We also define global functions to make the class methods more accessible:

/**
 * Retrieve affiliate meta field for a affiliate.
 *
 * @param   int    $affiliate_id  Affiliate ID.
 * @param   string $meta_key      The meta key to retrieve.
 * @param   bool   $single        Whether to return a single value.
 * @return  mixed                 Will be an array if $single is false. Will be value of meta data field if $single is true.
 *
 * @access  public
 * @since   1.6
 */
function affwp_get_affiliate_meta( $affiliate_id = 0, $meta_key = '', $single = false ) {
	return affiliate_wp()->affiliate_meta->get_meta( $affiliate_id, $meta_key, $single );
}

The metadata API in WordPress is really quite nice and does a lot of the heavy lifting for us.
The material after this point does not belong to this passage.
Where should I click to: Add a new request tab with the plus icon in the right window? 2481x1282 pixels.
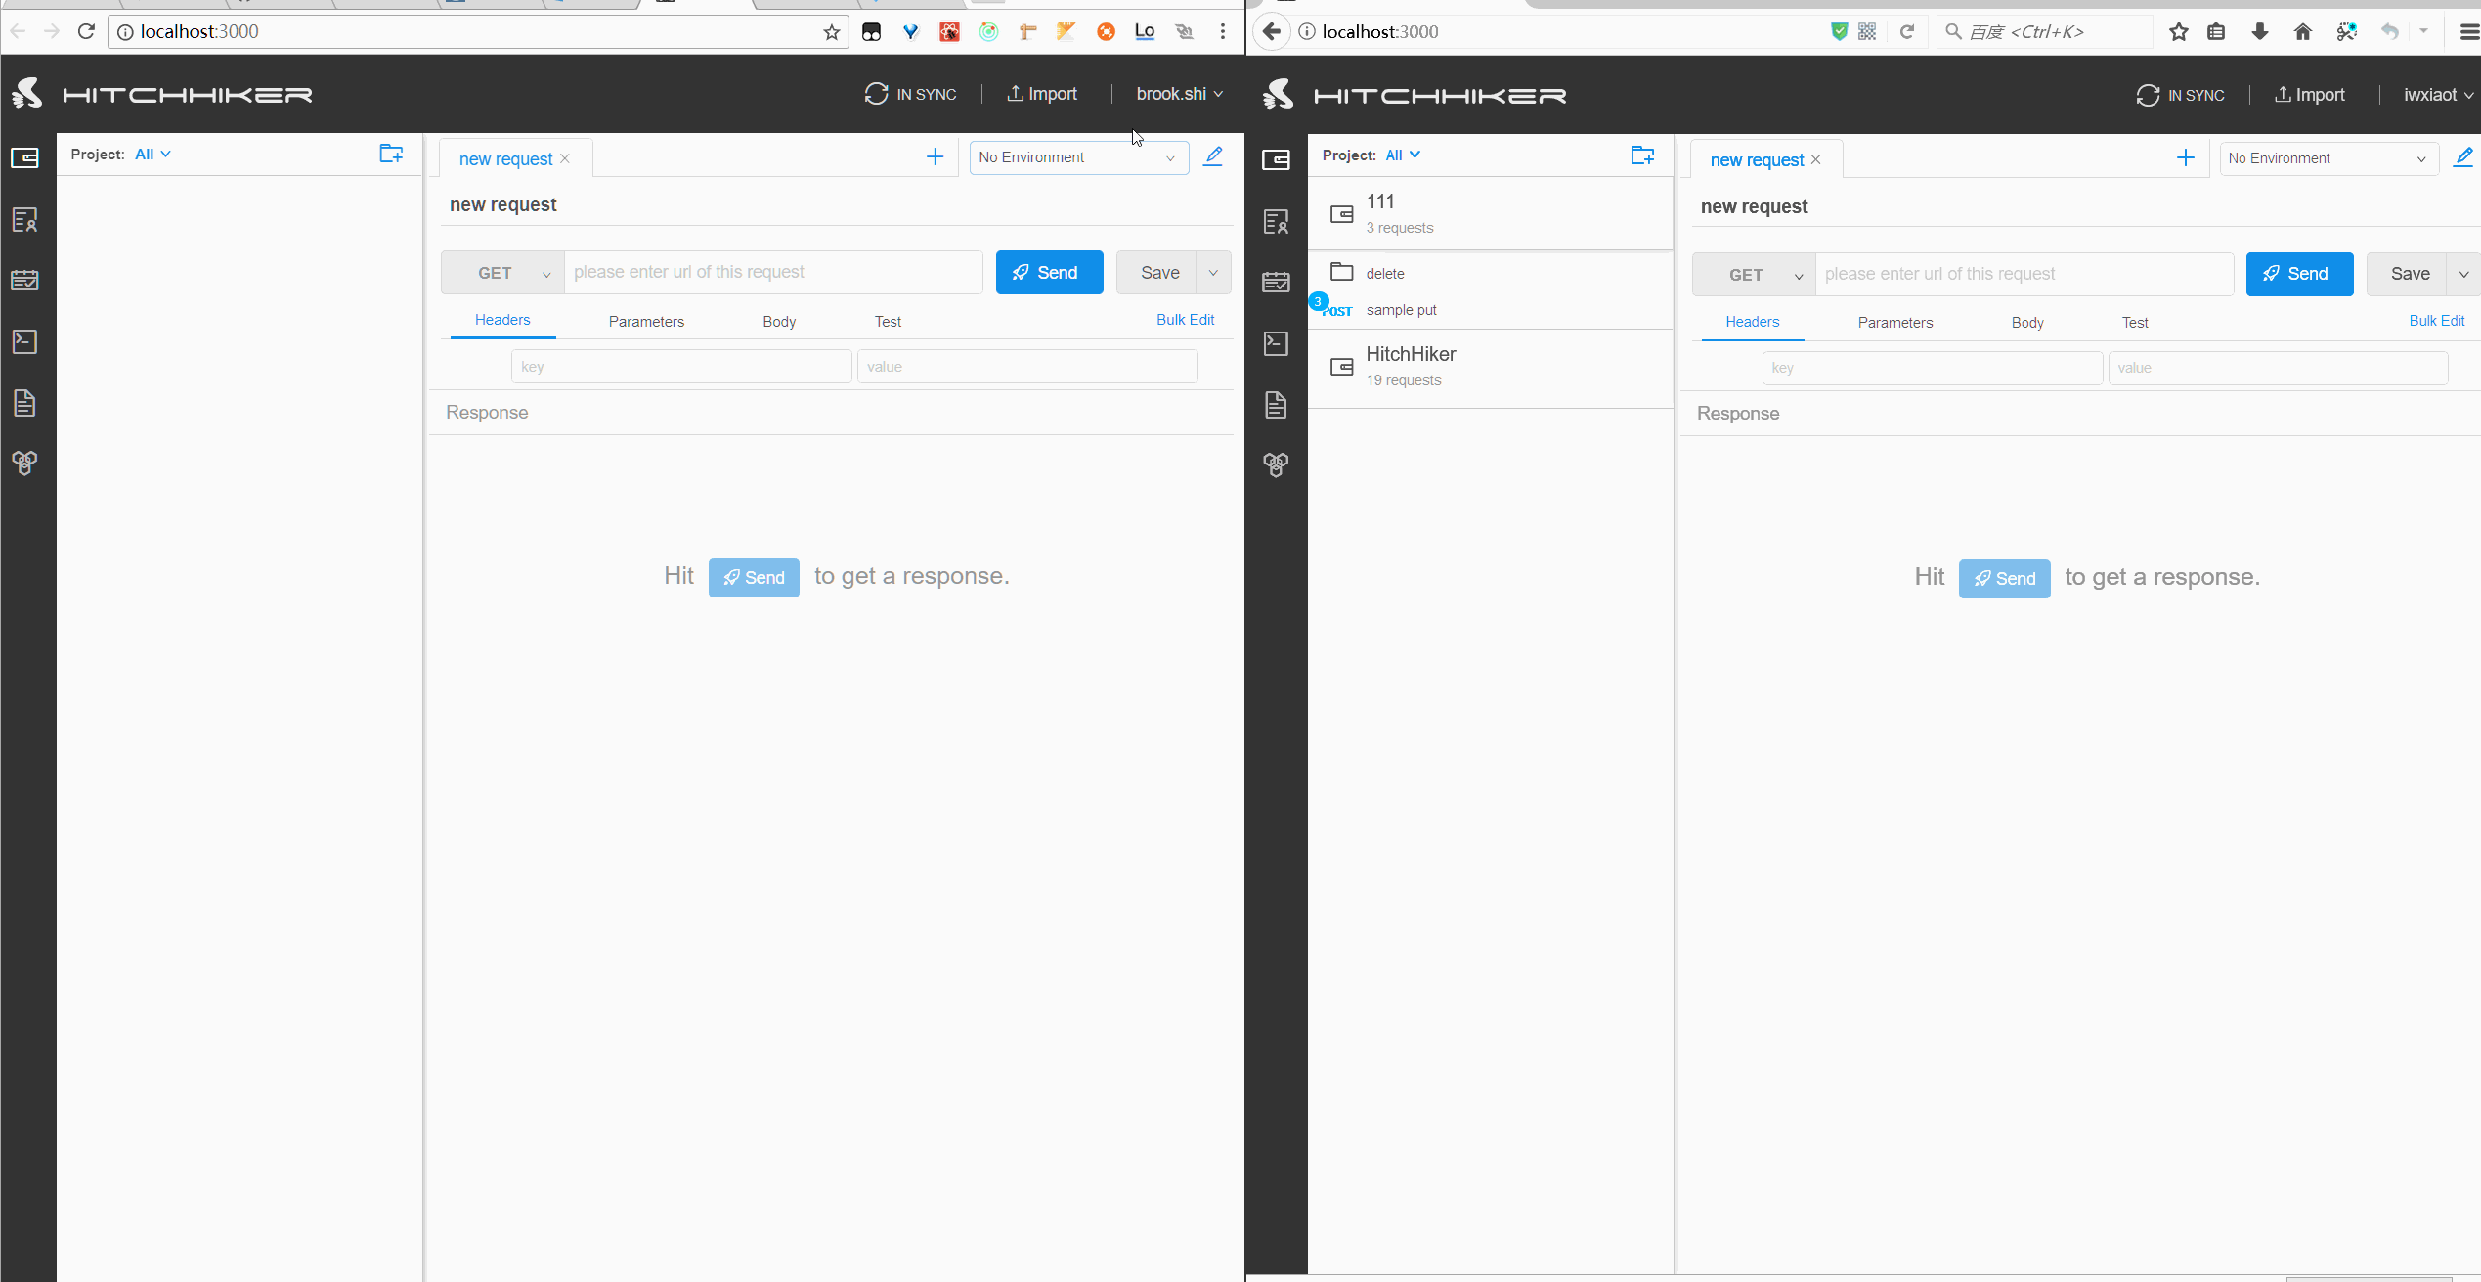[x=2186, y=158]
There’s no need to write any MySQL for CRUD actions since it’s all handled for us in the metadata API.

  1. WPServer.com

    Thanks for writing about the metadata API. It’s useful and I don’t think that many developers knows about it

  2. Deborah L Oxford

    I love the way that you break it down for us beginners. Makes it easy to understand. My experience is not just old-school, but dinosaur-school, and it helps a lot when I can translate it to Assembler or COBOL. 🙂

  3. Yudhistira Mauris

    Thanks a lot Pippin for the tutorial! I have a question. If we have a custom table in database, is it better to create additional columns to store data or create a custom metadata table and store data there?

    • Pippin

      It depends on the data you’re storing. Do you have an example?

  4. Daniel Iser

    Great article, I wonder if you would find any use in a library I wrote to piggy back the meta system but for custom table structures.

    IE You can do something like

    update_post_meta( 1, ‘pt_location’, array(
    ‘city’ => ‘Jacksonville’,
    ‘state’ => ‘Florida’,
    ‘zipcode’ => 32204,
    ‘lat’ => 30.315243,
    ‘long’ => -81.685681,
    ) );

    Which fills a table with columns city, state, zipcode etc.

    Have been meaning to circle around and clean it up a bit but if anybody is interested: https://github.com/danieliser/WP-Post-Partner-Tables

    • gurmeet

      i have also make a plugin blood user registeration form using user meta. with short code .also send mail .task working

  5. gurmeet singh

    sir i have ,name ,email.location ,mobile etc have fields ,
    and i want all record store in default wordpress table
    my email is ;gurmeet1330@gmail.com
    please give me answer on my mail

    for example i am no use
    this code , i want all record store in default wordpress table
    CREATE TABLE `wp_affiliate_wp_affiliatemeta` (
    `meta_id` bigint(20) NOT NULL AUTO_INCREMENT,
    `affiliate_id` bigint(20) NOT NULL DEFAULT ‘0’,
    `meta_key` varchar(255) DEFAULT NULL,
    `meta_value` longtext,
    PRIMARY KEY (`meta_id`),
    KEY `affiliate_id` (`affiliate_id`),
    KEY `meta_key` (`meta_key`)
    ) ENGINE=InnoDB DEFAULT CHARSET=utf8;

  6. H71

    I can’t understand register table section. How this works? `$wpdb->affiliatemeta = …` .

    • Pippin

      That line simply registers affiliatemeta as a property on the $wpdb object. The value of the property is the name of the affiliate meta database table.